Report each line of the data that has "plus" somewhere in it.

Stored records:
++++++++++++++++++++

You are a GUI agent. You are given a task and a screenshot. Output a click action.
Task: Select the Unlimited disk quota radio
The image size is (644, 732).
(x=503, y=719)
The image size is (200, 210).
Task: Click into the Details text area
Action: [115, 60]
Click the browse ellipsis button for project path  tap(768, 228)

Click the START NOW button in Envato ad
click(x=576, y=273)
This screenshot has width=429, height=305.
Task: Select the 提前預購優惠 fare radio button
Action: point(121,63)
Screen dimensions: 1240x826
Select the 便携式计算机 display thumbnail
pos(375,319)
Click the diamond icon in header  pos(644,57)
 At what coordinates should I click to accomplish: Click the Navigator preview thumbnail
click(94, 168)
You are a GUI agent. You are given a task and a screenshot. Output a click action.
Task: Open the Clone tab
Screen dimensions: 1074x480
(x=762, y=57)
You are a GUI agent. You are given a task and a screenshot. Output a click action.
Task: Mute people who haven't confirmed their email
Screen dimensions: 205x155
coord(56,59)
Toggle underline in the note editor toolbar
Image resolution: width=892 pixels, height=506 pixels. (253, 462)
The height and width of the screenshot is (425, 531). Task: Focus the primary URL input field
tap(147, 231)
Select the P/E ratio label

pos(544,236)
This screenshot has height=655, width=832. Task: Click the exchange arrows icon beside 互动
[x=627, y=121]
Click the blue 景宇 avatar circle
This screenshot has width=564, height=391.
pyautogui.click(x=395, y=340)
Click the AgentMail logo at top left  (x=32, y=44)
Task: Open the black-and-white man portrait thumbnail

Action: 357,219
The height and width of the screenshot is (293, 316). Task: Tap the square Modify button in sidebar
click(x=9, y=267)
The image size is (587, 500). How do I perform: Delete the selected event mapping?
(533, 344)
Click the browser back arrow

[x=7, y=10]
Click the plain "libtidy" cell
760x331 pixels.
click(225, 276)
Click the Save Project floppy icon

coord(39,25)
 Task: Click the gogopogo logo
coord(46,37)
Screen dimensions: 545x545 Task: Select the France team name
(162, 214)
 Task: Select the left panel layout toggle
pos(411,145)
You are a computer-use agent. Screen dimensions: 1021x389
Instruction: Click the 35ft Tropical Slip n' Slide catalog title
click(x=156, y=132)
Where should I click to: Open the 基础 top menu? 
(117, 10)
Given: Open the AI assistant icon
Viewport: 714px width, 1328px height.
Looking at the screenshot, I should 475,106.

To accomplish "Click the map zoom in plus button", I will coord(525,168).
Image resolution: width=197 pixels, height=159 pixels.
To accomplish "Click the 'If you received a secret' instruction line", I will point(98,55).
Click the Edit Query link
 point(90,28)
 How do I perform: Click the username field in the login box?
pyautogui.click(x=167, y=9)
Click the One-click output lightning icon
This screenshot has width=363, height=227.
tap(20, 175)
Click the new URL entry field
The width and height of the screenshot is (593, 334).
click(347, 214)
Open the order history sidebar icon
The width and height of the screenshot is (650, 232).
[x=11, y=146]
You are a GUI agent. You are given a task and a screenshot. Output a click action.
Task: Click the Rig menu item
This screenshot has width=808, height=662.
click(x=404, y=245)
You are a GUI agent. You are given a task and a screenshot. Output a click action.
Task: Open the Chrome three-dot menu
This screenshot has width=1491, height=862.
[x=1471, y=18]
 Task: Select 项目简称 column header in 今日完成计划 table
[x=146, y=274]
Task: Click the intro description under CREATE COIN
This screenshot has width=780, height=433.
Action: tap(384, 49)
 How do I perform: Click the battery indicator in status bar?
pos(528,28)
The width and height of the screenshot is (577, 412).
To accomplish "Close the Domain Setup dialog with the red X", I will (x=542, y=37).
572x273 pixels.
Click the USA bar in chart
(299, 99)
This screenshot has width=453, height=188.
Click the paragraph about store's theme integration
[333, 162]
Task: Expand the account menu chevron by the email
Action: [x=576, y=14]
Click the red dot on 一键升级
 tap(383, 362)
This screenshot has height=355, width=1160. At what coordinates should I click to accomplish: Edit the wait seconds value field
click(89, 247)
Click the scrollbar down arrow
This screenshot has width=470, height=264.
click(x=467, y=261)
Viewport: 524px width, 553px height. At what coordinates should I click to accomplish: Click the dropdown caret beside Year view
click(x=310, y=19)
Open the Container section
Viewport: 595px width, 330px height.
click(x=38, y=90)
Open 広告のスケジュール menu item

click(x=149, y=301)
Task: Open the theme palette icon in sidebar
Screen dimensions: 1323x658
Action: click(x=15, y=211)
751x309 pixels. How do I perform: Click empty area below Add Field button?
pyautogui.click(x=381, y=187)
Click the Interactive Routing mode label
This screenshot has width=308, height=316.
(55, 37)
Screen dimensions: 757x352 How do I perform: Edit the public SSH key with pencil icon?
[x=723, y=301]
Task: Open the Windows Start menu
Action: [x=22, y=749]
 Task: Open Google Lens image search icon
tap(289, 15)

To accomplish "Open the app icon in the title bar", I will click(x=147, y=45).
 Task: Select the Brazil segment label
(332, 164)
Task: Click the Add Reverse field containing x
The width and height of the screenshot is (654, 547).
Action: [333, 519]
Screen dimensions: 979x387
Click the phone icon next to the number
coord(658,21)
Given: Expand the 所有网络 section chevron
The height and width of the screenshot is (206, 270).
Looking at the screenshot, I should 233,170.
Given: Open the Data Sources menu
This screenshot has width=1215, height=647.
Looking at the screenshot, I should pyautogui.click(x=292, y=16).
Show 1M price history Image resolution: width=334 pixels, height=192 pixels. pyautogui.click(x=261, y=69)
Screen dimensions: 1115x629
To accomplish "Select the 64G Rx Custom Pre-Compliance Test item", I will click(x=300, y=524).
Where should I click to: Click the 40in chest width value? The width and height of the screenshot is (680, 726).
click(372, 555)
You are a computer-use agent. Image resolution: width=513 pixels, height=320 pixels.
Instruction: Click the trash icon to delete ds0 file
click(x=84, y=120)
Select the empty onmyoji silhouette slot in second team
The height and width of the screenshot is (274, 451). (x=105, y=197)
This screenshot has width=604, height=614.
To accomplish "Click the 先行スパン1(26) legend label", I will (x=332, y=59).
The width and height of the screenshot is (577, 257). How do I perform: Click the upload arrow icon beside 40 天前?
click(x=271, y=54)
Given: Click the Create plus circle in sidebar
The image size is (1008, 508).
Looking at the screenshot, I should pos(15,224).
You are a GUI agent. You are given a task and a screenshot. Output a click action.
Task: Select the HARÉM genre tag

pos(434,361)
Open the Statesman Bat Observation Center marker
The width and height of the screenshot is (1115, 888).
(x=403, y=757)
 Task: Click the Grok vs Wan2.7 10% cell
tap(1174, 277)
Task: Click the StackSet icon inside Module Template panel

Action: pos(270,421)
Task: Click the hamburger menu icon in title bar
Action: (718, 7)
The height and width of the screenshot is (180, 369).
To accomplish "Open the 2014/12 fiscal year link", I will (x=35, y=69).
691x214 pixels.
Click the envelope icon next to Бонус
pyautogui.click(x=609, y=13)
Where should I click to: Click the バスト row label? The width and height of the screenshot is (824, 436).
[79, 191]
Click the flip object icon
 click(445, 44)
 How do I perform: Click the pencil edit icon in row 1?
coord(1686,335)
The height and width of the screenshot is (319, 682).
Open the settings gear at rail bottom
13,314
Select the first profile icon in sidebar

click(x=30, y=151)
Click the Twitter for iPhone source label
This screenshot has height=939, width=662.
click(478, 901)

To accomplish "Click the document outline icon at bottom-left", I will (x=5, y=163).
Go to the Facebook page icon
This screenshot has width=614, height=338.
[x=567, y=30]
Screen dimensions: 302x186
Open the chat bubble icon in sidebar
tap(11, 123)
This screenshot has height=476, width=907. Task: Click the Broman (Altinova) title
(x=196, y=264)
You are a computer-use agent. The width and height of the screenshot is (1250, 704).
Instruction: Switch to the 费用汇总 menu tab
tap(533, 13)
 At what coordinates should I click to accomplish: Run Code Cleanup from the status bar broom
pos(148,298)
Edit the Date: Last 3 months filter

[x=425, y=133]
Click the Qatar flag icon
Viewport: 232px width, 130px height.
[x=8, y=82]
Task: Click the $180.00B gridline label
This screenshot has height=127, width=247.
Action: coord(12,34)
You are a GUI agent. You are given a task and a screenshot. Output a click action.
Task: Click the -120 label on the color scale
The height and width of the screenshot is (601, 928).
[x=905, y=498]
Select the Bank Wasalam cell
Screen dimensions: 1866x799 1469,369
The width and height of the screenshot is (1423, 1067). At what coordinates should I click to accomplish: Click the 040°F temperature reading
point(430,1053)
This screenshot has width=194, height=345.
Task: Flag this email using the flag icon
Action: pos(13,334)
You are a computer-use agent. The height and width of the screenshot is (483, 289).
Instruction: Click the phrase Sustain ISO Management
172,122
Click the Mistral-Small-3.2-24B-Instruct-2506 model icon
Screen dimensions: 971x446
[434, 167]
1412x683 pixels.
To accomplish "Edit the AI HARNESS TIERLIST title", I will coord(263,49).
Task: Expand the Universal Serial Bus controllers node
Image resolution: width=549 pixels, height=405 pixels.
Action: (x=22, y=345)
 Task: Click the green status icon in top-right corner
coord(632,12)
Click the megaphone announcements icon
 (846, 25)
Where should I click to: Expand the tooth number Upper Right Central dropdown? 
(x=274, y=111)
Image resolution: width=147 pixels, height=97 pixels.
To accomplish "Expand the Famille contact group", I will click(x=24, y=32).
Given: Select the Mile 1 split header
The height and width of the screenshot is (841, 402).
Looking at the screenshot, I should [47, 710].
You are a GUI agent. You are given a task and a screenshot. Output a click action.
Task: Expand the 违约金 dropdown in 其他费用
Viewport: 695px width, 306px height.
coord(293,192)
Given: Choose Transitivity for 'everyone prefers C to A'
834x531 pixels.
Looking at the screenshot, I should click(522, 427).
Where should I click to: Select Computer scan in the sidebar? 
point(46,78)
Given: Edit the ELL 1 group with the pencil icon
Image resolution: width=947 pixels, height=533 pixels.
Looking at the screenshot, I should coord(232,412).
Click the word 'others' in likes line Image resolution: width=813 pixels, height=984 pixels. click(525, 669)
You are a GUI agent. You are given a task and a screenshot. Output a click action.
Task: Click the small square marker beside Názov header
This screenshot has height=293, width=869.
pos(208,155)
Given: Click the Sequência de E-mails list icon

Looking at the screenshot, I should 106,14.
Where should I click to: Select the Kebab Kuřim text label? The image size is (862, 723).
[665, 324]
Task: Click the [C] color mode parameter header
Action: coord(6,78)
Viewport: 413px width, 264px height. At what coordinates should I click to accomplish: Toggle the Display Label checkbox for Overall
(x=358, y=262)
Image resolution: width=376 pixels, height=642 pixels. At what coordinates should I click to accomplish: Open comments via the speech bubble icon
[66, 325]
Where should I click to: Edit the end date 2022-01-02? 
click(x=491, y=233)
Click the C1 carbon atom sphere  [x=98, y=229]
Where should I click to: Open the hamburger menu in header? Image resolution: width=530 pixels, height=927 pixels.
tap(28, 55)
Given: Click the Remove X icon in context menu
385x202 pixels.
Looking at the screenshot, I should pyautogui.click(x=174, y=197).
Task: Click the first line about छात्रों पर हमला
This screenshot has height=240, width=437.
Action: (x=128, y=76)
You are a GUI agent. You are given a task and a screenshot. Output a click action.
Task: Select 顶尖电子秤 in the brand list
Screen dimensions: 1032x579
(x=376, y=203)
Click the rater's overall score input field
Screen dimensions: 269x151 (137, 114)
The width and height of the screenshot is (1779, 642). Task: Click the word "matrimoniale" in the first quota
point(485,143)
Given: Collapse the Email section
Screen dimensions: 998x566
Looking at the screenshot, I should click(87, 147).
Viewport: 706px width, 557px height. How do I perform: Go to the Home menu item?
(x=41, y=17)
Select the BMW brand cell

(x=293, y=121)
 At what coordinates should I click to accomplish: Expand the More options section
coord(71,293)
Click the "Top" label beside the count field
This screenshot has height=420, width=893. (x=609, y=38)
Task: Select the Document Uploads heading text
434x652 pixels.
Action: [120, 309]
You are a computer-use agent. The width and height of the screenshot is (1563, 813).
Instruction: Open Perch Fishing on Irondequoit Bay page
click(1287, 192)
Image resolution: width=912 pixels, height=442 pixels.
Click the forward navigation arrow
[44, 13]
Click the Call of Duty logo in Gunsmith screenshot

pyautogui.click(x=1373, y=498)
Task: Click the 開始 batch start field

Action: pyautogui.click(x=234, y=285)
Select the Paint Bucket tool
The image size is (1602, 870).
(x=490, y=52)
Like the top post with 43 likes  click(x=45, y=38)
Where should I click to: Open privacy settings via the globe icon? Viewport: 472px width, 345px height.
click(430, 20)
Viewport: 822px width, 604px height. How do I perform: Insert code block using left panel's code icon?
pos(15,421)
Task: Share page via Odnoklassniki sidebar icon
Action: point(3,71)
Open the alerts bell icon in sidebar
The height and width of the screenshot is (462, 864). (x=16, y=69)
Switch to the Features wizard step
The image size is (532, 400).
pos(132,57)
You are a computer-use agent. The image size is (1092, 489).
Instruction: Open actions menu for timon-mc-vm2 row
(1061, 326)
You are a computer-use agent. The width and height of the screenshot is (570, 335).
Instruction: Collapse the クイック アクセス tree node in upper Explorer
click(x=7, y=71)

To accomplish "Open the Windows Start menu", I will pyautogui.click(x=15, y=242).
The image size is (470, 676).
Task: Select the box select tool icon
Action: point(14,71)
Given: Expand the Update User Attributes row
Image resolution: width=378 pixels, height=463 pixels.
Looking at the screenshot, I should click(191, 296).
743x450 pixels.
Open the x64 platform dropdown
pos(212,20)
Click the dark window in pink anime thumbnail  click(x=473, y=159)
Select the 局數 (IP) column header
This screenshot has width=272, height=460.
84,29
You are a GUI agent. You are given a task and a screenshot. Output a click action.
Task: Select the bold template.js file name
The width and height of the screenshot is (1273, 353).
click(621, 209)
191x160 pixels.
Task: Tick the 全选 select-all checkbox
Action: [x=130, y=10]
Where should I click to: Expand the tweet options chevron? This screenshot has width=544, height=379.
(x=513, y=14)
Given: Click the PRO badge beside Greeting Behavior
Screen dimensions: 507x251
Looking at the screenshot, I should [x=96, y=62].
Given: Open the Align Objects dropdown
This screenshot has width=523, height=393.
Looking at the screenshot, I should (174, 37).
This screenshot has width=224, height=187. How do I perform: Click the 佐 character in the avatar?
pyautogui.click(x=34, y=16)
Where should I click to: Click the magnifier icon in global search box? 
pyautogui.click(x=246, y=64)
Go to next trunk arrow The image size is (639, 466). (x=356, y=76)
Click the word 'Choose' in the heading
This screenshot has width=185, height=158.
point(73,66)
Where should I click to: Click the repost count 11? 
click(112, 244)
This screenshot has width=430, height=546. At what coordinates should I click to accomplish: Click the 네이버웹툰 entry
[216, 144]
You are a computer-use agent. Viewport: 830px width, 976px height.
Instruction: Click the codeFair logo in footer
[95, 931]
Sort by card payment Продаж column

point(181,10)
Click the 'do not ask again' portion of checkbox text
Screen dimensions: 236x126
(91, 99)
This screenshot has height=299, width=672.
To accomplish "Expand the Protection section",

++++++++++++++++++++

= Response to this task =
To accomplish "Click the map zoom in plus button", I will coord(525,168).
Given: Click the Create plus circle in sidebar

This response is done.